Unfortunately, on the second appeal, Hedigan J. did not identify or address that as the core issue, but rather entered on an assessment of the additional evidence, against the background of the declarations in the first High Court order, in particular, that at the first hearing before the Tribunal there was insufficient evidence on the basis of which a finding could be properly made that the Applicants were employed by the Minister under a contract of service. On the basis of his assessment of the evidence, Hedigan J. concluded (at para. 7.7) that no reasonable Tribunal would be entitled to conclude that the Applicants were employed other than under a contract for service. On that basis, he disallowed the appeal without addressing the real complaint of the Applicants, stating that it was not necessary for him “to consider the issue of express directions to the Tribunal as to the correct application of the law to the facts of this case”.

10. Having regard to the foregoing, the Applicants have unquestionably established that the second High Court order should be set aside on the grounds that it was based on an erroneous failure by Hedigan J. to address the core issue on the appeal, namely, that the Tribunal, in making the second determination had not performed its statutory duty, in that it had wrongly acted on a misinterpretation of the first High Court order in concluding that it had been instructed to reverse its first determination, when it should have made a determination on the basis of the evidence then before it and the proper application of the relevant legal principles.

Remittal to the Tribunal
11. On the remittal from this Court to it, the function of the Tribunal will be to determine whether the Applicants’ claim to be entitled to payments under the Redundancy Payments Acts and the Minimum Notice Acts have been established in accordance with the applicable statutory criteria. That will involve, inter alia, determining whether each of the Applicants was an employee of the Minister in accordance with the application of the relevant legal principles to the evidence before it.

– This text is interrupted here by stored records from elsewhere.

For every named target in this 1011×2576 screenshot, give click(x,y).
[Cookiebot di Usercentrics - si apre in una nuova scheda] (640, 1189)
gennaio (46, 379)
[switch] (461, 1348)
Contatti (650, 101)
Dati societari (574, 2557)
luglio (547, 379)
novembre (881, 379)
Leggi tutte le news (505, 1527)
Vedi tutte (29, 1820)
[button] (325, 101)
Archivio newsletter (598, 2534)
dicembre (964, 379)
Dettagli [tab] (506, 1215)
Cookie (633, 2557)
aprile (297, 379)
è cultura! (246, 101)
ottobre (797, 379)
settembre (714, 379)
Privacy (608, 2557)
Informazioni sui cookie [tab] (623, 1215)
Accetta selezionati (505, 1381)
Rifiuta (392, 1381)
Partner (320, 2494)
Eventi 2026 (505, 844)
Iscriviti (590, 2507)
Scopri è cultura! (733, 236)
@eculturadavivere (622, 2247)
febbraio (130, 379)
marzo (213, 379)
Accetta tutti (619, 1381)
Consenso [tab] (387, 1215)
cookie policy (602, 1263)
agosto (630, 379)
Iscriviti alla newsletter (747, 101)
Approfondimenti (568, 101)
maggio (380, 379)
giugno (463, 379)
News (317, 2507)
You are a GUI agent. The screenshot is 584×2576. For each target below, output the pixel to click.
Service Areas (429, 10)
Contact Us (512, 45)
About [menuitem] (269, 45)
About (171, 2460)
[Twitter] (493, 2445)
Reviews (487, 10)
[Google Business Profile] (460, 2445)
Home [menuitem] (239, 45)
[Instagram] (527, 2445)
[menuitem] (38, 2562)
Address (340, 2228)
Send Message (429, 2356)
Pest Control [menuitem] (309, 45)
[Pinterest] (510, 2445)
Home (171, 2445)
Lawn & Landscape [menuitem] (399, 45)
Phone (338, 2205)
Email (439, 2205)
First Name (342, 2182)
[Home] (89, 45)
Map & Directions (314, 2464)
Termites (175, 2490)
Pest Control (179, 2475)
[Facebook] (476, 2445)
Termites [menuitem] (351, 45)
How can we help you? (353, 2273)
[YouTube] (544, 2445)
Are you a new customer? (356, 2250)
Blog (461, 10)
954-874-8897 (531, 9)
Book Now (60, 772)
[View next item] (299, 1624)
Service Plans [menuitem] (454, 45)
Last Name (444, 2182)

12. I fully agree with the view expressed by Edwards J. in his judgment (at para. 42) that the work relationship between each of the Applicants and the Minister “was a very unusual one, and one which it is not easy to classify”. Notwithstanding that, in making the determination which it will be under a duty to make, the Tribunal will have to assess the evidence as to the work relationship of the Applicants with the Minister adduced by the parties before it by reference to the legal principles which have been established by the courts over the years in order to make a finding as to whether or not each of the Applicants was an employee of the Minister. No doubt the Tribunal will be assisted in that task by the guidance given in the judgment of Edwards J. However, it is for the Tribunal to determine on the basis of the evidence before it as to whether, in accordance with the established principles, each of the Applicants was or was not an employee of the Minister prior to October 2004.